I turned to him and asked him his age. He replied, rather sarcastically, sixty-three! My response was, “Tell you what, when you achieve my current age, give me a call.” As I left the gym I wondered whether he would ever reach my present age and beyond. I suppose I will never know. What I was attempting to convey to him was that not all men of his age always reach the 90s. Nurture what you currently have for the years ahead. However, as important as my chronological achievement, there is also the achievement of continued involvement with loved ones, marriages, babies being born and watching them grow, attendance at family gatherings, bar mitzvah celebrations, and holiday gatherings with family. What I was conveying to my marine friend was the potential he has for a future that could be liberating with tangible opportunities and accomplishments. While on the negative side, I repeat simply, “the prejudice that is against one’s future self.”

So, the next time someone speaks of “the old” in tones that suggest an inevitable decline with an air of perpetual unhappiness, you may want to relate to them a study I recently read on the subject of happiness and growing old. The study found that as a society we mis-predict happiness, over the course of our lives. This is a phenomenon where we’ll be more unhappy as we age. In fact, the research shows that the opposite is true.

Aging is the great liberator! What is meant by this statement suggests how importantly we grow into old age. We tend to experience life more intensely with whatever limitations we acquire over time.

The question we should all be asking is why do we falsely associate growing old with a sense of unfounded fears, unrelieved anxiety, and loss. At the same time, we should think of the lifetime achievements of accumulated experiences, wisdom, and physical and mental growth. We also tend to invest so much in cultivating our youth and the next generation. Why not take some of what we’ve learned and begin adapting this approach to the elderly adult as a healthy shift in our culture’s collective mindset.

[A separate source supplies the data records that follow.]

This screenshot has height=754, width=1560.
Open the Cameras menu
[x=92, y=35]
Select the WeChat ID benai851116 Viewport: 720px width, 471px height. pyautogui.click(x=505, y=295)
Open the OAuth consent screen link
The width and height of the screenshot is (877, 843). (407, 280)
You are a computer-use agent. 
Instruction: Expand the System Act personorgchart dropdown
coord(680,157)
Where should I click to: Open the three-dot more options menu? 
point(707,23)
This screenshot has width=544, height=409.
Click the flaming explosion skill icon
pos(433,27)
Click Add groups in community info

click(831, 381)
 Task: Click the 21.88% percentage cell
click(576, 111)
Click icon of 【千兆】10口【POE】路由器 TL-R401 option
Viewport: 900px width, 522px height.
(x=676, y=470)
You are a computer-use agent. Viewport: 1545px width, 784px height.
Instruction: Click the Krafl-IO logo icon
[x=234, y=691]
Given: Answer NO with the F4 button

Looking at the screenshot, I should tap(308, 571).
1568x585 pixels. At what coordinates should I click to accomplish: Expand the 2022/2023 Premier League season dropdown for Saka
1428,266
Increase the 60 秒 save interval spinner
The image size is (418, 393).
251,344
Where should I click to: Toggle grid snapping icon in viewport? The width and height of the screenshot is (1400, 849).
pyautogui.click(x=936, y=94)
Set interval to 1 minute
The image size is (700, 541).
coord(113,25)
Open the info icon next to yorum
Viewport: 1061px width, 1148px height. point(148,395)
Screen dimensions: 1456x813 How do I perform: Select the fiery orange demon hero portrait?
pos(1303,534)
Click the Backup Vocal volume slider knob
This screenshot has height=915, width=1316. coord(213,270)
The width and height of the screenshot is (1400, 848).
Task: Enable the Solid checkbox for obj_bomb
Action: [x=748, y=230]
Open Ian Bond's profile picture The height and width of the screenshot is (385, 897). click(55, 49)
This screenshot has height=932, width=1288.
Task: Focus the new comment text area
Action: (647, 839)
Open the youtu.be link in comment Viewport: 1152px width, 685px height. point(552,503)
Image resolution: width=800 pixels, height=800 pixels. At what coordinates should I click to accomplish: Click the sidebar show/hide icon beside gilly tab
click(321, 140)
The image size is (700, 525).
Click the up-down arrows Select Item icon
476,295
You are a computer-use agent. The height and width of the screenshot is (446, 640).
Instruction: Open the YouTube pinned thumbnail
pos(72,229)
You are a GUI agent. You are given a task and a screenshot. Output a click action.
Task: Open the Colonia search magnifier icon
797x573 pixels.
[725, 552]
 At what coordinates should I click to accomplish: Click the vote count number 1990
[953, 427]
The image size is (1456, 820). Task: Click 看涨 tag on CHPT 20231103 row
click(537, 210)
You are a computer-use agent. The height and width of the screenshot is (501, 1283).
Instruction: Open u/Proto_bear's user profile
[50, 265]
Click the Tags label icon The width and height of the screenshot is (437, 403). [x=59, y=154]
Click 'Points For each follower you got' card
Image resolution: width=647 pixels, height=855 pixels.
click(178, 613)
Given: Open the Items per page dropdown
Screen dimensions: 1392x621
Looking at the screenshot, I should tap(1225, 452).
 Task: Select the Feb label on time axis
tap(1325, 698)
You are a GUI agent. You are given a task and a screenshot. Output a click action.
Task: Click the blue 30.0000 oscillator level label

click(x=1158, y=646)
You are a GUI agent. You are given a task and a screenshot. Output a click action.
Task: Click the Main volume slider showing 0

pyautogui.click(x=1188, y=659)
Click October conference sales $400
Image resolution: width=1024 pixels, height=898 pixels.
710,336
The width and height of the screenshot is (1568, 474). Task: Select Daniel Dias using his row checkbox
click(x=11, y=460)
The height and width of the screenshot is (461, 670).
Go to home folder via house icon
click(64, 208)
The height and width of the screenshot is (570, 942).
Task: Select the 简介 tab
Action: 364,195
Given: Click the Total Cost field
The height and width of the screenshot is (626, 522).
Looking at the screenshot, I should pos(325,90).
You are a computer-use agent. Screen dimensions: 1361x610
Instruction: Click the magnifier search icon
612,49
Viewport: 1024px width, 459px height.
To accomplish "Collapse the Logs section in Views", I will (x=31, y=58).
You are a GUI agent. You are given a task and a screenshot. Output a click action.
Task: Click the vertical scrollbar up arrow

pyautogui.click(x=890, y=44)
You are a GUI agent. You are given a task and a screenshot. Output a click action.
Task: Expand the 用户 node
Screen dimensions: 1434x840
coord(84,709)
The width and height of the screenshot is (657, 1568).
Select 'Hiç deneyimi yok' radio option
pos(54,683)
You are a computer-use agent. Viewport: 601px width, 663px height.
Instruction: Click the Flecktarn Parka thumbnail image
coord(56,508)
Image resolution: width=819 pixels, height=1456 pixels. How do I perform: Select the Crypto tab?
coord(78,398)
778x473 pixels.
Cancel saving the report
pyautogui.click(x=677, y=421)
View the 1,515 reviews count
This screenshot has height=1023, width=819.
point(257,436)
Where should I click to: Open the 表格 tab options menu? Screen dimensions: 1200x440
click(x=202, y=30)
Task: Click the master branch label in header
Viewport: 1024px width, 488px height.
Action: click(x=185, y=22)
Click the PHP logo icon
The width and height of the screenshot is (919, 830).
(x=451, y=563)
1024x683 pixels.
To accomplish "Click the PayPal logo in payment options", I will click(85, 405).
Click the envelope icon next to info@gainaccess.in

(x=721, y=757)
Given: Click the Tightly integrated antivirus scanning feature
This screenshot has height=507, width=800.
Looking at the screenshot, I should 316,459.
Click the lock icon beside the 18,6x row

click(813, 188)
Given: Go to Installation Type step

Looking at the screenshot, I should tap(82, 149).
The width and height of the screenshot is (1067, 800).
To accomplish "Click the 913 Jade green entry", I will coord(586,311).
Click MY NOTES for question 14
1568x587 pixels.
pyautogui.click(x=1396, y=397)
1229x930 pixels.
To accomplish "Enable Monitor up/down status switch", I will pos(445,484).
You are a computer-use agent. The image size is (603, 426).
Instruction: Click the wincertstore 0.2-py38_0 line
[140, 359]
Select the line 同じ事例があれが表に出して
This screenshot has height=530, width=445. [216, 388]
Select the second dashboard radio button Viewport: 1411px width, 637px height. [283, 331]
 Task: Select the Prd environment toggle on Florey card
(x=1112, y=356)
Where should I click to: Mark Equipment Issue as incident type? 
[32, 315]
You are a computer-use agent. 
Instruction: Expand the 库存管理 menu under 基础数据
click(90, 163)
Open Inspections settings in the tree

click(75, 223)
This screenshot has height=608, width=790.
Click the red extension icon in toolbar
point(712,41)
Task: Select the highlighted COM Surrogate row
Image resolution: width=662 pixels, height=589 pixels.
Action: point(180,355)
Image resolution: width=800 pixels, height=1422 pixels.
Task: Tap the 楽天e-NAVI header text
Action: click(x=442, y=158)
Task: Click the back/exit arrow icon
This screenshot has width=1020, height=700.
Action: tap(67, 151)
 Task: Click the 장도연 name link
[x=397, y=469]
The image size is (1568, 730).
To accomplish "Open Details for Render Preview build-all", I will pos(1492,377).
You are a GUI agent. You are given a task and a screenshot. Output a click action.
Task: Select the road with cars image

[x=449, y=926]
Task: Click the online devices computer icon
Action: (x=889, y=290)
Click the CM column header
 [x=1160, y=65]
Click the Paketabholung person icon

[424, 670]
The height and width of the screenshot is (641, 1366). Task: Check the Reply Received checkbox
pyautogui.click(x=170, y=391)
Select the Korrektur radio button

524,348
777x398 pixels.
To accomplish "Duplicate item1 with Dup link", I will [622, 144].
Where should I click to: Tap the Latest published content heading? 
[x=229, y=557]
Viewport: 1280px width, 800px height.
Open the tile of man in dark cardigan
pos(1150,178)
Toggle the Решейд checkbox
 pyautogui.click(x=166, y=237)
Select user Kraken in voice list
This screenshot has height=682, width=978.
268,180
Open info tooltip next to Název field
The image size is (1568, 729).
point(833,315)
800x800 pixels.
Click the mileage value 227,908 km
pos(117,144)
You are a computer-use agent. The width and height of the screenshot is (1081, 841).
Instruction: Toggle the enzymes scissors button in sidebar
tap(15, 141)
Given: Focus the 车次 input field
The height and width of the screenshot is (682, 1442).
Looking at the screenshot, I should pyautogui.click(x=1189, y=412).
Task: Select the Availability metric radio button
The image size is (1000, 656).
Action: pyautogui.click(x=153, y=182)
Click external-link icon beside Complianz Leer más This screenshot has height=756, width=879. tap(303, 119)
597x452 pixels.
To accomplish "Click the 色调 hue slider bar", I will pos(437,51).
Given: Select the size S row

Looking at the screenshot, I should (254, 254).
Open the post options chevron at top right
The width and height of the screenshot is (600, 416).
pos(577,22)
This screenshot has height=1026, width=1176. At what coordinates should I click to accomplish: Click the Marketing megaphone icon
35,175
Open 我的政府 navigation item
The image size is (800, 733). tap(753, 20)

The older adult population is expected to balloon at an unprecedented rate over the next several decades. Now is the time to act. By 2030, the US population of older adults will double. Baby boomers, a generation numbering 80 million, will be or are already over age 50.

Betty Friedan, to whom many attribute the spark that set the flame to the feminist revolution, predicted a similar transformation in the consciousness of the older person and their role in society, that would, over time, blossom. She made that prediction some thirty years ago in her book The Fountain of Age. She also declared that “aging is not a problem but an adventure.”

The researchers Carlson and Crowley state, “The essence of aging and growing old has always been for those who remain functional and reasonably healthy.”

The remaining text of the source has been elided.